··· Given data

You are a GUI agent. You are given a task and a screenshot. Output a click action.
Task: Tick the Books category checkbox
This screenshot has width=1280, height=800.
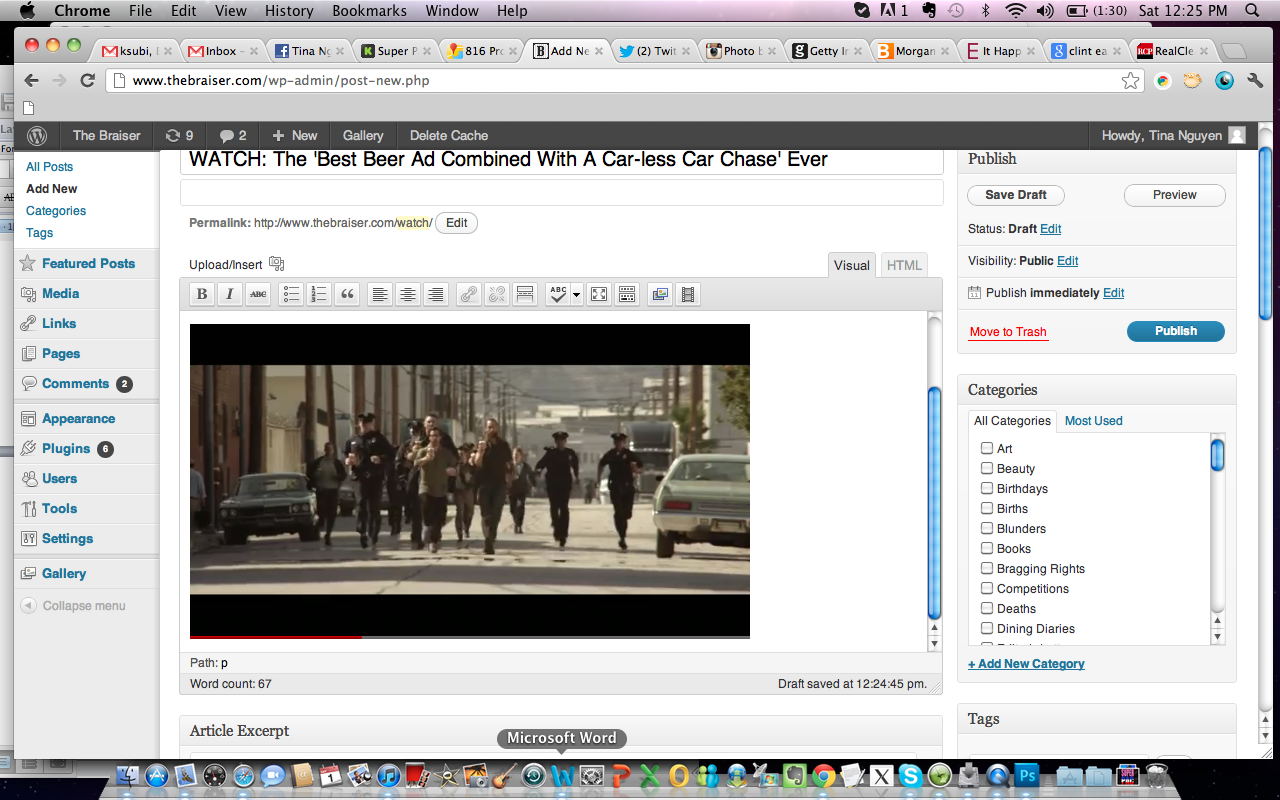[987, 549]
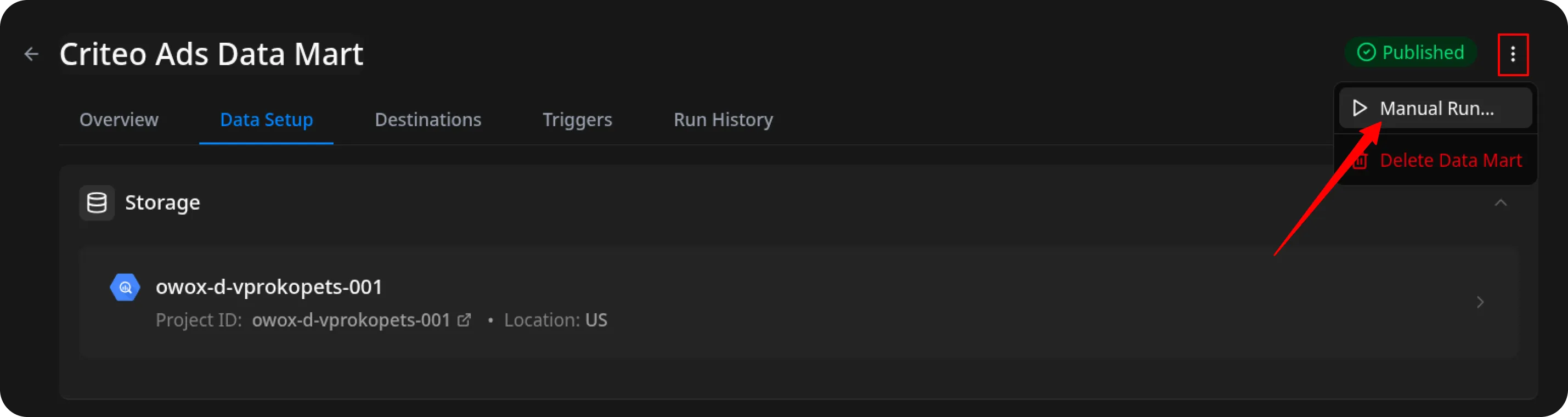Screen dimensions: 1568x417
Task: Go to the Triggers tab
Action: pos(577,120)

······

**About this task:** Your answer must be an exact copy of the records, without the pictures.

**Result for this task:**
You are a GUI agent. You are given a task and a screenshot. Output a click action.
Task: Tick the Books category checkbox
This screenshot has width=1280, height=800.
[987, 549]
Screen dimensions: 1568x417
Task: Go to the Triggers tab
Action: pos(577,120)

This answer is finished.